__EXERCISE TASK__: Reproduce the text of all the records below word for word, omitting the pictures.

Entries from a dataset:
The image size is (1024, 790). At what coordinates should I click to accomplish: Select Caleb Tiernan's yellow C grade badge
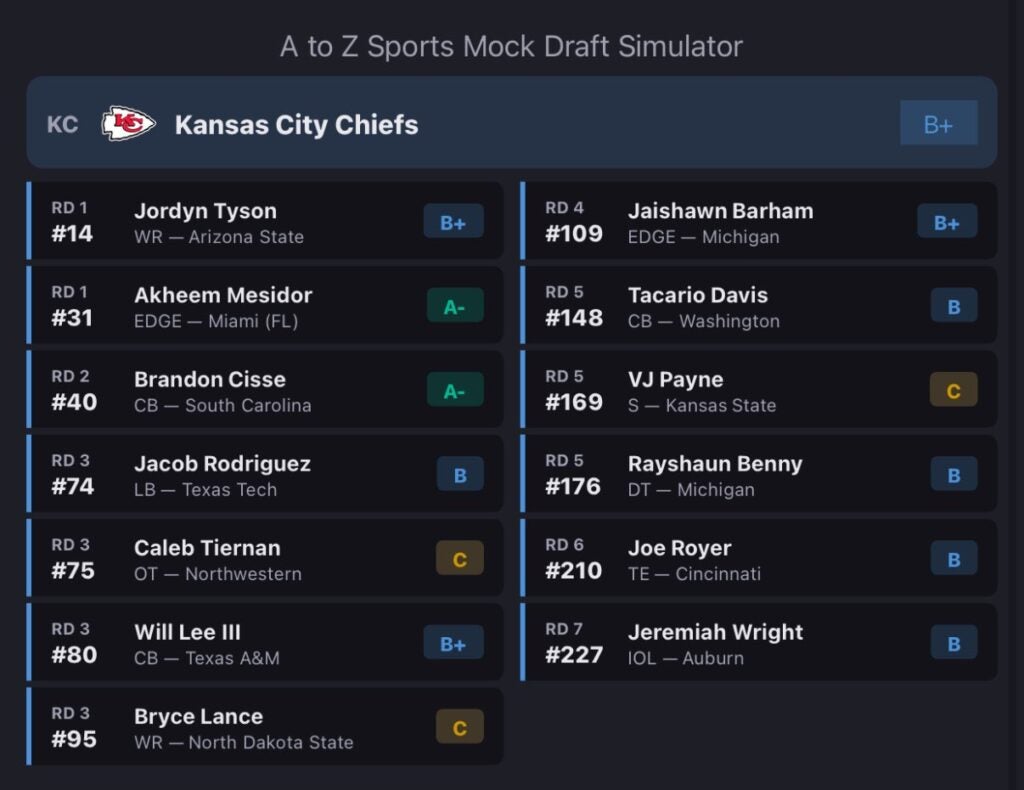pos(459,558)
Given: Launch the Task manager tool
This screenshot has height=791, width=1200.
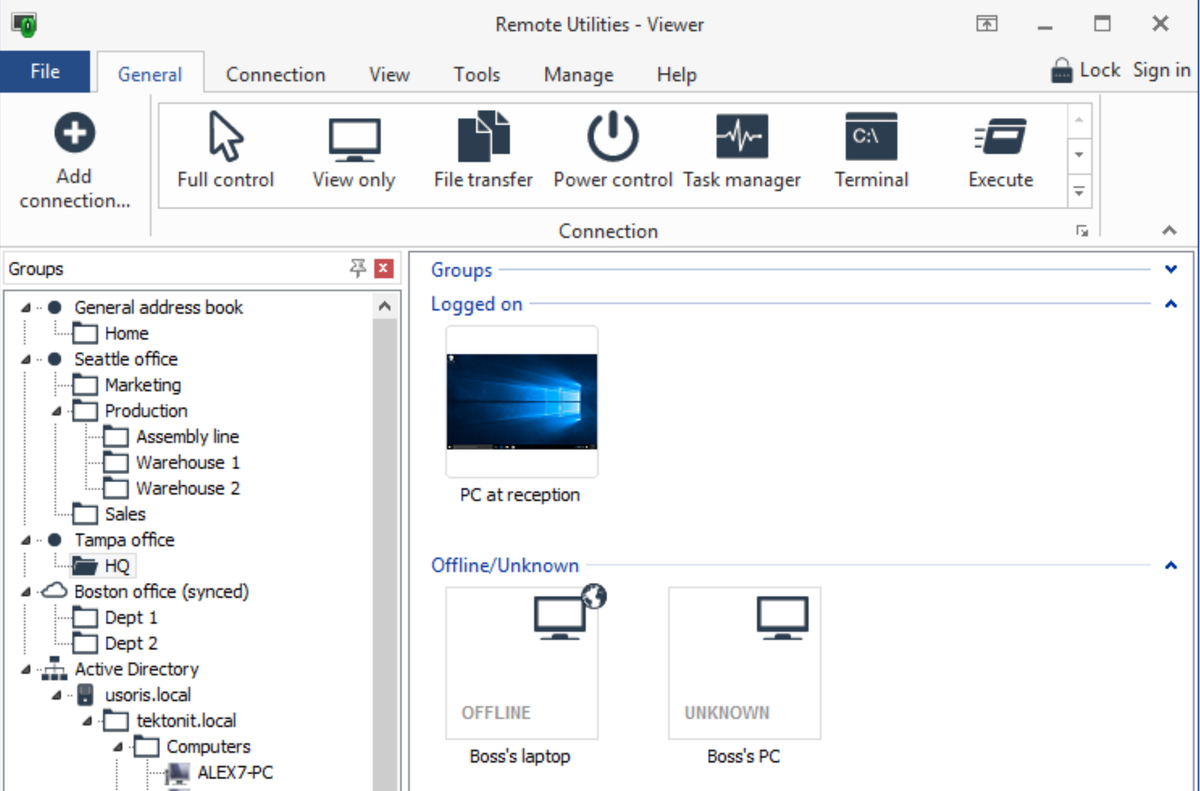Looking at the screenshot, I should point(742,148).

__WRITTEN SOLUTION__:
The image size is (1024, 790). At what coordinates should I click to accomplish: Select Caleb Tiernan's yellow C grade badge
pos(459,558)
Given: Launch the Task manager tool
This screenshot has height=791, width=1200.
Looking at the screenshot, I should point(742,148).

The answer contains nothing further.